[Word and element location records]
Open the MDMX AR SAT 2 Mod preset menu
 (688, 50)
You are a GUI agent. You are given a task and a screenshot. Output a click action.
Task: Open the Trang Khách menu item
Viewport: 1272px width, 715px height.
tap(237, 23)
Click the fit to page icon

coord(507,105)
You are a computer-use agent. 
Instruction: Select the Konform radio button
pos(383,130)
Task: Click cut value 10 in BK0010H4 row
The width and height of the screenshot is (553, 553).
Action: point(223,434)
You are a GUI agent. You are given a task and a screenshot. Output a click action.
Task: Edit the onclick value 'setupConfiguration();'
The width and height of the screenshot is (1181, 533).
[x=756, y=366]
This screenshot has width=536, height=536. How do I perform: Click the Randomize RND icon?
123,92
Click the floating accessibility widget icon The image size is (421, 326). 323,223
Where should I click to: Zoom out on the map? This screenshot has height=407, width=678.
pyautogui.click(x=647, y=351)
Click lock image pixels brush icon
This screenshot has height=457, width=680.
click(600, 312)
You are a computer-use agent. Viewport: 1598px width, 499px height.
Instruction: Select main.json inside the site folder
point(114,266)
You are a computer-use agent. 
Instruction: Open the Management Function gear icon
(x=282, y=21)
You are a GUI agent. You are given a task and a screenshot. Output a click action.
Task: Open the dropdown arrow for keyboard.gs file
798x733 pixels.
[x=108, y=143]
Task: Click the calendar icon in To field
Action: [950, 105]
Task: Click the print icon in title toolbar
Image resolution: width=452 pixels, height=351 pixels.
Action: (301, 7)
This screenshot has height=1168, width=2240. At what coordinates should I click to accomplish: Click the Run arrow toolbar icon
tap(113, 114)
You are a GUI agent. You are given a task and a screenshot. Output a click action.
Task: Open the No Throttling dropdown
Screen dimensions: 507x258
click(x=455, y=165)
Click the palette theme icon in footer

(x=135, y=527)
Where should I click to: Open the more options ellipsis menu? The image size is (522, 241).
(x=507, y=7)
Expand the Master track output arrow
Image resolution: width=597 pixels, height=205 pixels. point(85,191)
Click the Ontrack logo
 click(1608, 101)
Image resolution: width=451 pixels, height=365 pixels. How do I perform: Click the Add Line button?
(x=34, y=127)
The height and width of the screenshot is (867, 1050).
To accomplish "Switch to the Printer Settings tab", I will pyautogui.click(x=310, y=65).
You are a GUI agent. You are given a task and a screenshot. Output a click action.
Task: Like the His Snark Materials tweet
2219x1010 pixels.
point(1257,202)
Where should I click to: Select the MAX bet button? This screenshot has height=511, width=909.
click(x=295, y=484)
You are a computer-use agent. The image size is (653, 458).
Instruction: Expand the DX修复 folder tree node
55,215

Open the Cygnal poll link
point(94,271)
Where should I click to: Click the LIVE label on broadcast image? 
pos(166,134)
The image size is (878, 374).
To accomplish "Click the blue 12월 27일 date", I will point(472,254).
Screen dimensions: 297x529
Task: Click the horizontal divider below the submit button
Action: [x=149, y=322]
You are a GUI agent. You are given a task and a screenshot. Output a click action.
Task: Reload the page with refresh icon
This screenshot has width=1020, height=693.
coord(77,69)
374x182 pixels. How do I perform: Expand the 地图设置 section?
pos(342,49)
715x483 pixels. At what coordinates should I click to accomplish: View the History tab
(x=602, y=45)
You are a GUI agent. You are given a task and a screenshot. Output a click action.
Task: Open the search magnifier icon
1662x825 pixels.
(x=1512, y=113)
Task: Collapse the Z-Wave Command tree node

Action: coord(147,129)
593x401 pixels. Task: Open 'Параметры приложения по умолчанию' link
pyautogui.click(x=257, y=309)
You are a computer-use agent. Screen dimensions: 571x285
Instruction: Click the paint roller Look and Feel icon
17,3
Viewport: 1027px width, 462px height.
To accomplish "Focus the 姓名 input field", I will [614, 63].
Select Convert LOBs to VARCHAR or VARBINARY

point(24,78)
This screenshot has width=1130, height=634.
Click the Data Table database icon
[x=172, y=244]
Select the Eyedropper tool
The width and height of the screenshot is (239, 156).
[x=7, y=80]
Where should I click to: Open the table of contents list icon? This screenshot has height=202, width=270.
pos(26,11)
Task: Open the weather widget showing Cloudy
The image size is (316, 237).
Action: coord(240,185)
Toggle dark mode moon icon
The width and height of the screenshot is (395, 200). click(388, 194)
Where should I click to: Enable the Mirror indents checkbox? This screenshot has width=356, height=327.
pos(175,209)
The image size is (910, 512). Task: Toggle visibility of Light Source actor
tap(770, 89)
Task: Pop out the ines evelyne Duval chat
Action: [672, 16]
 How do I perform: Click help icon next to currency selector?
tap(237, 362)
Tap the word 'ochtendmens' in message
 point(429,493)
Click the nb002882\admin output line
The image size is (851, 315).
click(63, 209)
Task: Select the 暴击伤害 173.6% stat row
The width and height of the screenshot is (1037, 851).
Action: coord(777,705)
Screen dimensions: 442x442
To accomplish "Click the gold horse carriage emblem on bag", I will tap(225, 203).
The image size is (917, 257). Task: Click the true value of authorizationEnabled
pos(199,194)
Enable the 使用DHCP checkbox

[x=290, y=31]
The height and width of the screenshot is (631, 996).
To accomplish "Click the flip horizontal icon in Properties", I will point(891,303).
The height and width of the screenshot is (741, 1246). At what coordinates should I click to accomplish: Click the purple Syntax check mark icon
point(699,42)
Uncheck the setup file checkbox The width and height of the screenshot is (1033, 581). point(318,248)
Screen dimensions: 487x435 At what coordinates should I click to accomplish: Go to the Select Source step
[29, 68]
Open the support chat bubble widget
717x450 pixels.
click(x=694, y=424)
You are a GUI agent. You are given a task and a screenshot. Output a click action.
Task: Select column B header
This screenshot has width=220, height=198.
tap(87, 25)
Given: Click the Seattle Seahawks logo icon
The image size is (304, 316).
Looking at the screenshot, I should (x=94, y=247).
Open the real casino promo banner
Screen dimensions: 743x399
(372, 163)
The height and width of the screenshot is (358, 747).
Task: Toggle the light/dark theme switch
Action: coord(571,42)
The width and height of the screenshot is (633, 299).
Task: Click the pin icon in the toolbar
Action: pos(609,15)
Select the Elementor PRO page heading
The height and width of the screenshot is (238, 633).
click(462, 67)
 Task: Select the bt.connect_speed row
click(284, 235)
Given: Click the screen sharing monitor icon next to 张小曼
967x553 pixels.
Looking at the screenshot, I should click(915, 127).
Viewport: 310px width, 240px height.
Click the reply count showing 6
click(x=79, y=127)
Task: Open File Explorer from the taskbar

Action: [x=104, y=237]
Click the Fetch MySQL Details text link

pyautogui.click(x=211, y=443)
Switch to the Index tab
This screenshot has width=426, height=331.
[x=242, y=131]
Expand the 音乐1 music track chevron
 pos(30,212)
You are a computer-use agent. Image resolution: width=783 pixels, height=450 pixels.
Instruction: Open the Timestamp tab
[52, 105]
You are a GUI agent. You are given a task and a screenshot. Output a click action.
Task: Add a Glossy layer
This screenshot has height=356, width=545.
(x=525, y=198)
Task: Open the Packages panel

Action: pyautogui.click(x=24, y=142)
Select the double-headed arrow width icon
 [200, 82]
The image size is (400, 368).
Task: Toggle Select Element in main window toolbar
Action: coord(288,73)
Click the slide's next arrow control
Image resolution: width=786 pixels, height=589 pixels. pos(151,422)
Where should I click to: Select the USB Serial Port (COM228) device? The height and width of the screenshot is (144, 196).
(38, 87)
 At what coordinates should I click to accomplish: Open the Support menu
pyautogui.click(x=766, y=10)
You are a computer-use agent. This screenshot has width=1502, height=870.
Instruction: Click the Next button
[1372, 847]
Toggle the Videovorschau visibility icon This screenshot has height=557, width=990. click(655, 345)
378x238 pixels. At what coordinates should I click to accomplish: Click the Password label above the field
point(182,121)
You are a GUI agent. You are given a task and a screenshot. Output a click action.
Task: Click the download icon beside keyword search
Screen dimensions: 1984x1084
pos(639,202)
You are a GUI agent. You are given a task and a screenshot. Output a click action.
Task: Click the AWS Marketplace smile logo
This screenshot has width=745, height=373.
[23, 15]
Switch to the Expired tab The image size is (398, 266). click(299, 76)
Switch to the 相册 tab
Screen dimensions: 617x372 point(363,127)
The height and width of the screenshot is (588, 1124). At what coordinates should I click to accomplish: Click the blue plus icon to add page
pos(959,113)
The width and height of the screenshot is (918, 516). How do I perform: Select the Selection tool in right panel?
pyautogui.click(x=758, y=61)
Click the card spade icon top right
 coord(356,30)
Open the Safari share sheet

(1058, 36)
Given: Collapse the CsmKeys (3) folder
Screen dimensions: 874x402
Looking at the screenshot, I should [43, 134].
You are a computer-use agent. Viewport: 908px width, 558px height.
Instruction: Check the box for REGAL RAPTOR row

* _Task to complete_: Express the data lines as a JSON list of strings, starting at the line that contains "Where should I click to: Zoom" and ending at the line that contains "point(114,266)", with one string per line and blank lines left out.

* _Written answer_:
[
  "Where should I click to: Zoom out on the map? This screenshot has height=407, width=678.",
  "pyautogui.click(x=647, y=351)",
  "Click lock image pixels brush icon",
  "This screenshot has height=457, width=680.",
  "click(600, 312)",
  "You are a computer-use agent. Viewport: 1598px width, 499px height.",
  "Instruction: Select main.json inside the site folder",
  "point(114,266)"
]